Replace substrings of the words.

newDocuments = replace(documents,"ex","X-")
newDocuments = 
  2x1 tokenizedDocument:

    3 tokens: an X-treme X-ample
    3 tokens: another X-treme X-ample

Remove digits from a document using a digits pattern.

Create an array of tokenized documents.

textData = [
    "Text Analytics Toolbox provides over 50 functions to analyze text data."
    "The bm25Similarity function measures document similarity."];
documents = tokenizedDocument(textData);

Replace instances of consecutive digits with the token "<NUMBER>" using the replace function. Specify a digits pattern using the digitsPattern function.

pat = digitsPattern;
newDocuments = replace(documents,pat,"<NUMBER>")
newDocuments = 
  2x1 tokenizedDocument:

    12 tokens: Text Analytics Toolbox provides over <NUMBER> functions to analyze text data .
     7 tokens: The bm<NUMBER>Similarity function measures document similarity .

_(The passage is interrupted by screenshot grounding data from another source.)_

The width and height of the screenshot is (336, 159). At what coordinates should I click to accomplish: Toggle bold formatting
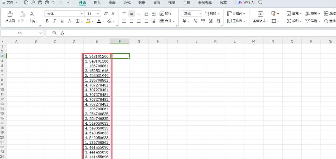coord(47,21)
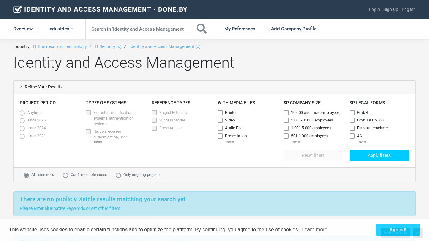This screenshot has width=429, height=241.
Task: Enable the GmbH legal form checkbox
Action: click(x=352, y=113)
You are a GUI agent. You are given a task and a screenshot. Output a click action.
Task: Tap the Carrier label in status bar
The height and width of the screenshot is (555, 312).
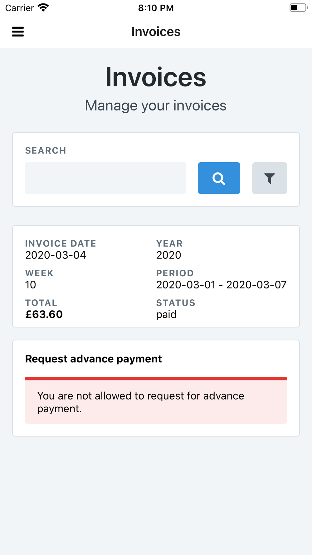[x=19, y=8]
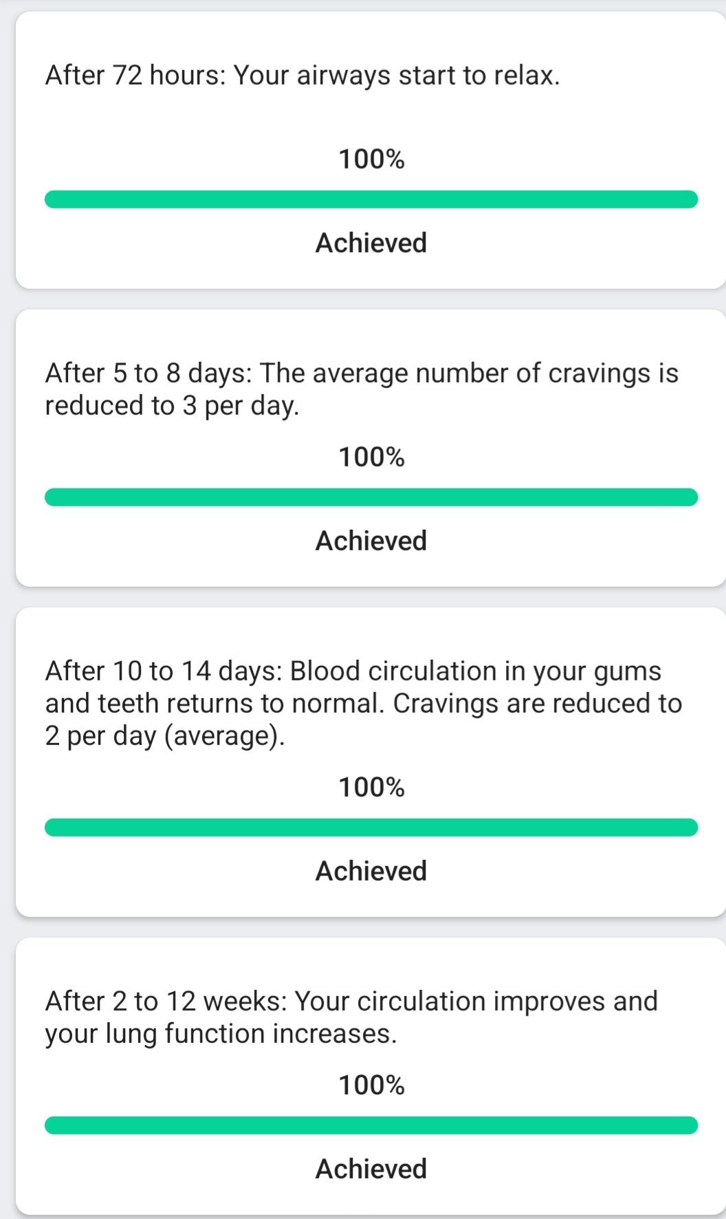Open the 72 hours airways milestone card
This screenshot has height=1219, width=726.
(371, 117)
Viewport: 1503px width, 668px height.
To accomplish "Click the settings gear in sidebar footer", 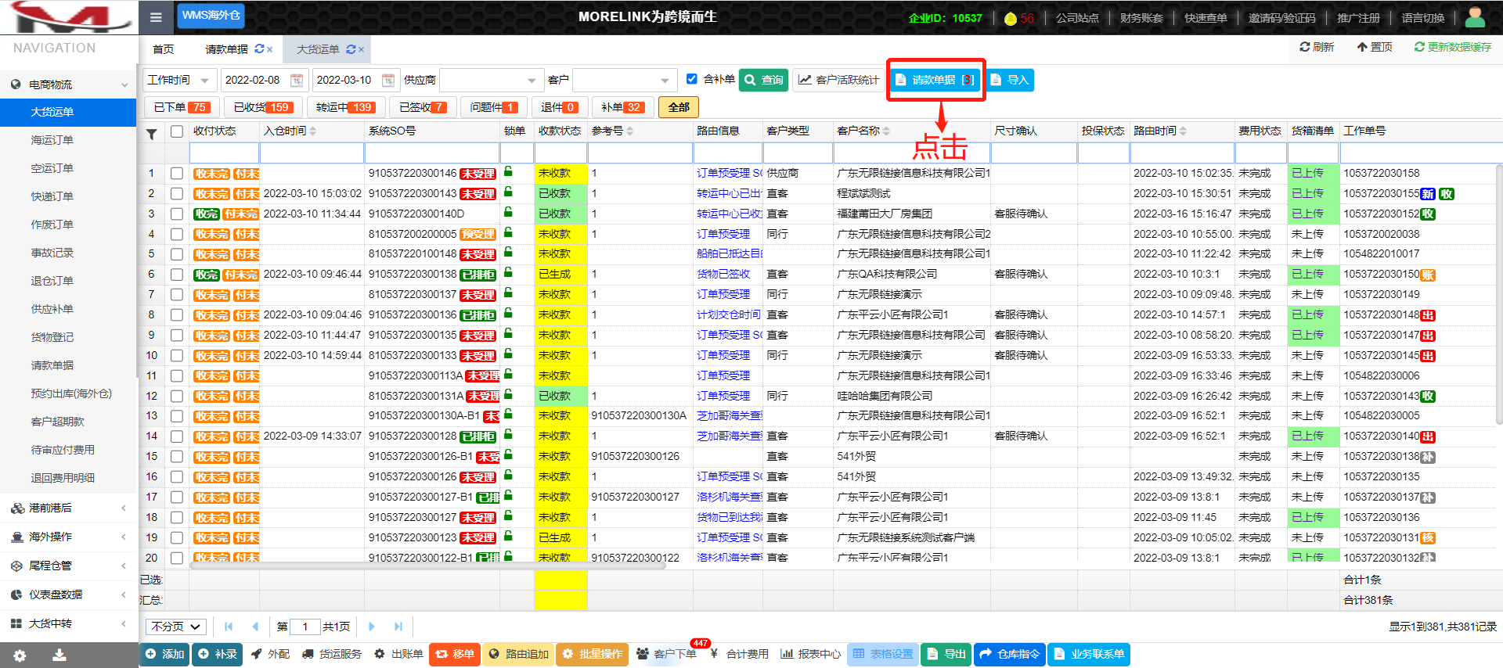I will click(x=20, y=655).
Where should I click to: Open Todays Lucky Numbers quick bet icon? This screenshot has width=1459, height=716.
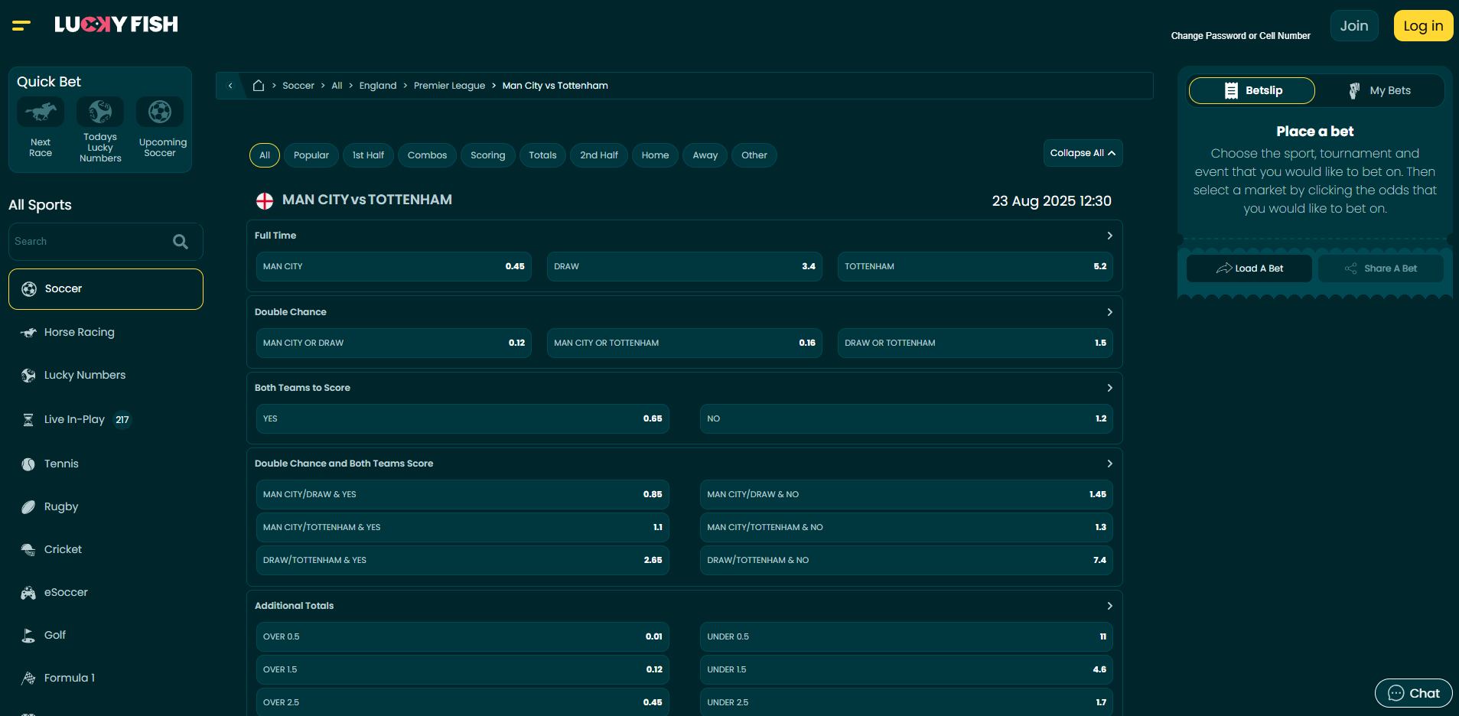(x=100, y=112)
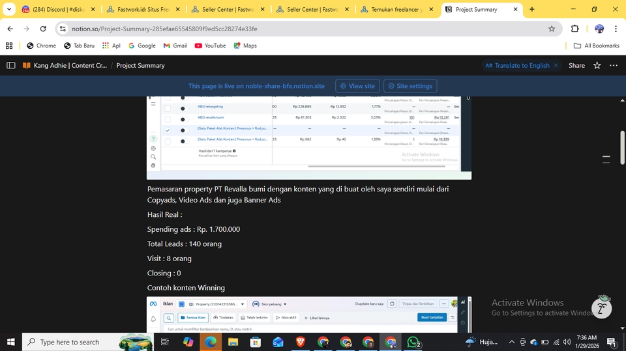Viewport: 626px width, 351px height.
Task: Click the Share button
Action: tap(576, 65)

Notice that the function replaces the digits in the token "bm25Similarity".

To replace tokens consisting entirely of digits, use the replace function and specify a pattern that also includes text boundaries. Specify text boundaries using the textBoundary function.

pat = textBoundary + digitsPattern + textBoundary;
newDocuments = replace(documents,pat,"<NUMBER>")
newDocuments = 
  2x1 tokenizedDocument:

    12 tokens: Text Analytics Toolbox provides over <NUMBER> functions to analyze text data .
     7 tokens: The bm25Similarity function measures document similarity .

In this case, the function does not replace the digits in the token "bm25Similarity".

Input Arguments

collapse all

Input documents, specified as a tokenizedDocument array.

Substring or pattern to replace, specified as one of the following:

  • String array

  • Character vector

  • Cell array of character vectors

  • pattern array

New substring, specified as a string array, character vector, or cell array of character vectors.

Data Types: string | char | cell

Output Arguments

collapse all

Output documents, returned as a tokenizedDocument array.

Version History

Introduced in R2017b